Question

A fan rotating with an initial angular velocity of 1500 rev/min is switched off. In 2.5 seconds, the angular velocity decreases to 400 rev/min. Assuming the angular acceleration is constant, answer the following questions.

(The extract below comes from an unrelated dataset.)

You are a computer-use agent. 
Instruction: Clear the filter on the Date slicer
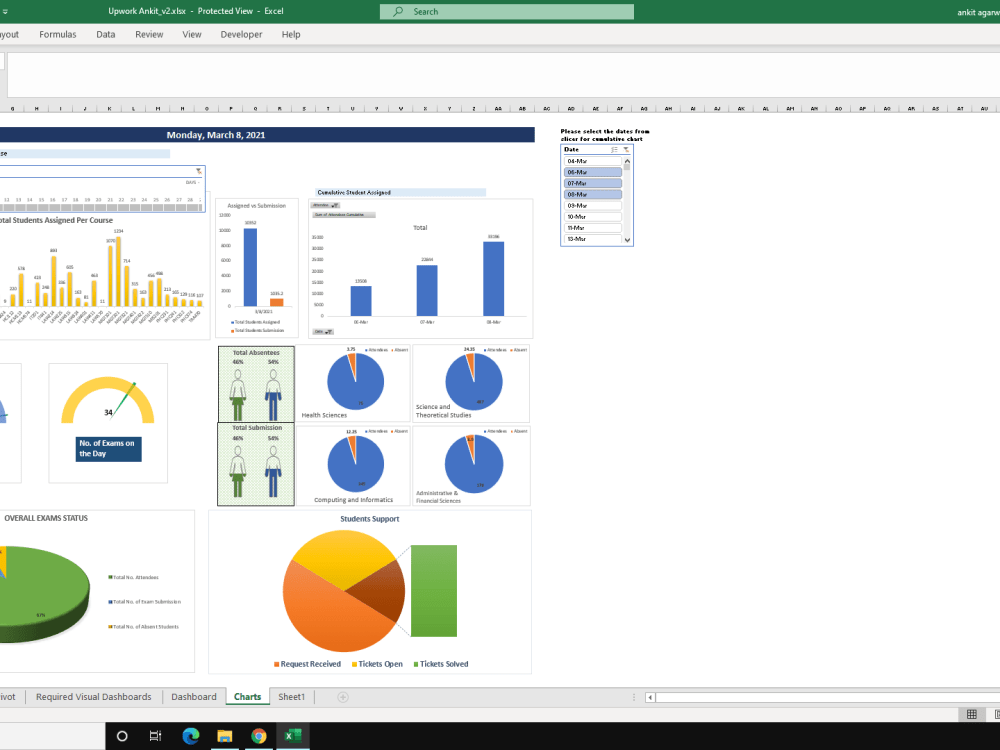(626, 149)
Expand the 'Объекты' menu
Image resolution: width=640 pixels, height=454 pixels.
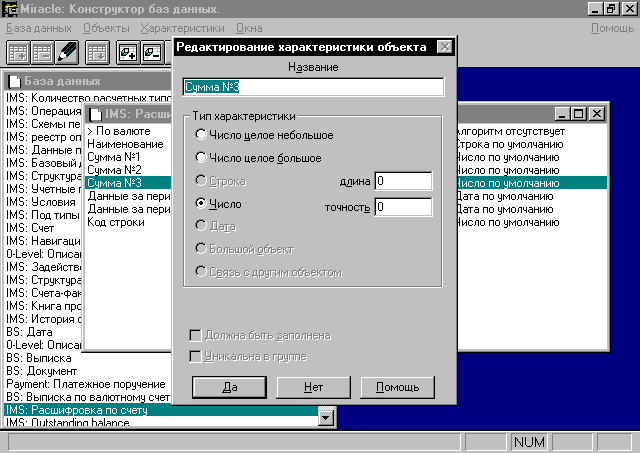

How many revolutions does the blade undergo during this time?
A) 10
B) 20
C) 100
D) 125
E) 1200

Answer 1

The blade undergoes 40 revolutions, so neither of the given options is correct!

Step-by-step explanation:

The revolutions can be found using the following equation:

`\theta_(f) = \theta_(i) + \omega_(i)*t + (1)/(2)\alpha*t^(2)`

Where:

α is the angular acceleration

t is the time = 2.5 s

`\omega_(i)` is the initial angular velocity = 1500 rev/min

First, we need to find the angular acceleration:

`\alpha = (\omega_(f) - \omega_(i))/(t) = (400 rev/min*2\pi rad*1 min/60 s - 1500 rev/min *2\pi rad*1 min/60 s)/(2.5 s) = -46.08 rad/s^(2)`

Now, the revolutions that the blade undergo are:

`\theta_(f) - \theta_(i) = \omega_(i)*t + (1)/(2)\alpha*t^(2)`

`\Delta \theta = 1500 rev/min *2\pi rad*1 min/60 s*2.5 s - (1)/(2)*(46.08 rad/s^(2))*(2.5)^(2) = 248.7 rad = 39.9 rev`

Therefore, the blade undergoes 40 revolutions, so neither of the given options is correct!

I hope it helps you!